Results 1 to 10 of 10

Math Help - Solving for Variable in Exponent.

  1. #1
    Junior Member
    Joined
    Oct 2010
    Posts
    57

    Solving for Variable in Exponent.

    I'm trying to solve for n in the following inequality

    |4^(1/n) - 1| < x

    where n is a natural number and x is a positive real number. I feel like i should be able to do this but i can't think of how. Could someone please help me out with this?

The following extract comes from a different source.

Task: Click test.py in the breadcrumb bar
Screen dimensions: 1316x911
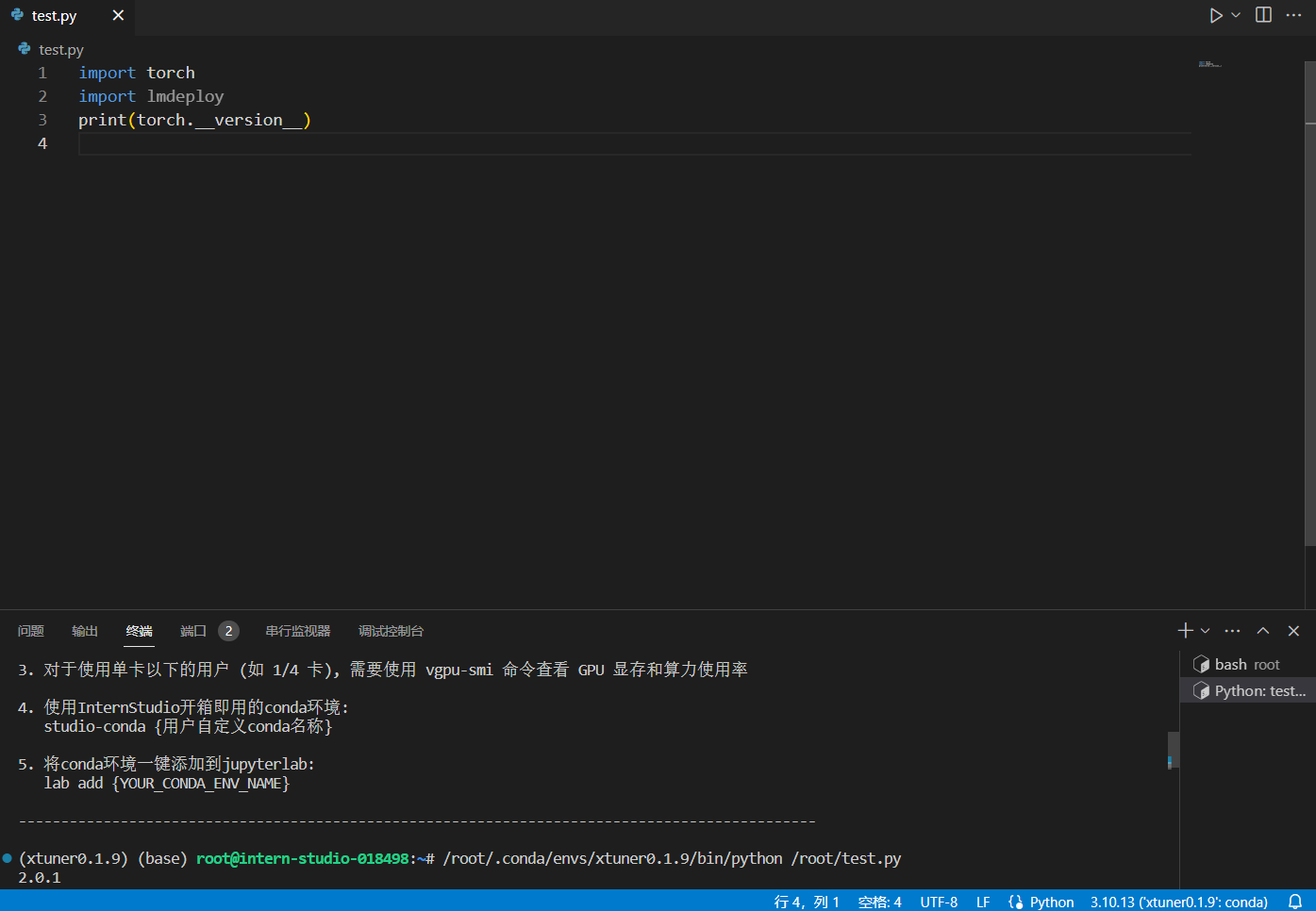Action: coord(60,49)
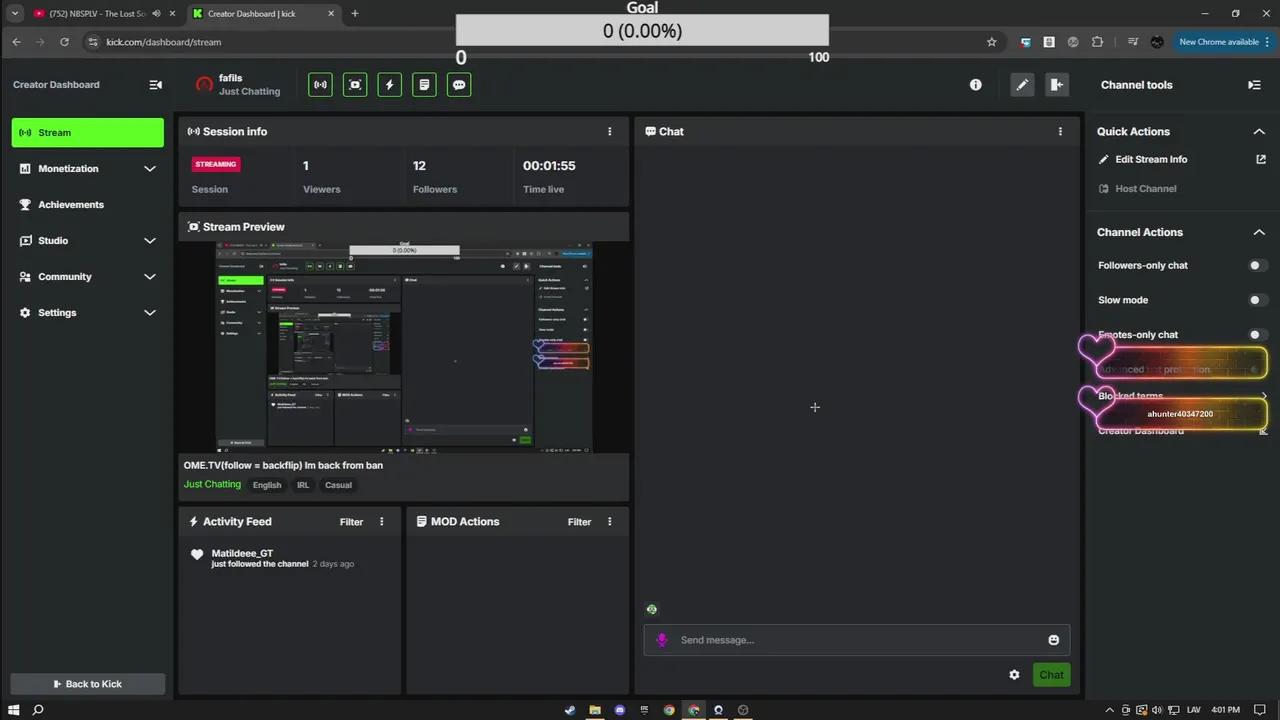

    I'm also at a loss for how to solve for n with

    100^n / n! < x

    but I think i might be able to figure that out once i know how to work with the first one.
    Follow Math Help Forum on Facebook and Google+

  2. #2
    MHF Contributor
    Prove It's Avatar
    Joined
    Aug 2008
    Posts
    11,802
    Thanks
    1576
    \displaystyle \left|4^{\frac{1}{n}} - 1\right| < x

    \displaystyle -x < 4^{\frac{1}{n}} - 1 < x

    \displaystyle 1 - x < 4^{\frac{1}{n}} < 1 + x

    \displaystyle \ln{(1 - x)} < \ln{\left(4^{\frac{1}{n}}\right)} < \ln{(1 + x)}

    \displaystyle \ln{(1 - x)} < \frac{1}{n}\ln{4} < \ln{(1 + x)}

    \displaystyle \ln{(1 - x)} < \frac{2\ln{2}}{n} < \ln{(1 + x)}

    \displaystyle \frac{1}{\ln{(1 + x)}} < \frac{n}{2\ln{2}} < \frac{1}{\ln{(1 - x)}}

    \displaystyle \frac{2\ln{2}}{\ln{(1 + x)}} < n < \frac{2\ln{2}}{\ln{(1 - x)}}.
    Follow Math Help Forum on Facebook and Google+

  3. #3
    Junior Member
    Joined
    Oct 2010
    Posts
    57
    Quote Originally Posted by Prove It View Post
    \displaystyle \ln{(1 - x)} < \frac{2\ln{2}}{n} < \ln{(1 + x)}

    \displaystyle \frac{1}{\ln{(1 + x)}} < \frac{n}{2\ln{2}} < \frac{1}{\ln{(1 - x)}}
    How is it that you got from this first step to the second? I've tried everything i can think of but i think there is some log rule I don't know about.
    Follow Math Help Forum on Facebook and Google+

  4. #4
    Senior Member Sambit's Avatar
    Joined
    Oct 2010
    Posts
    355
    ln(1-x)<\frac{2ln2}{n}<ln(1+x)

    \frac{1}{ln(1-x)}>\frac{n}{2ln2}>\frac{1}{ln(1+x)} (taking reciprocal)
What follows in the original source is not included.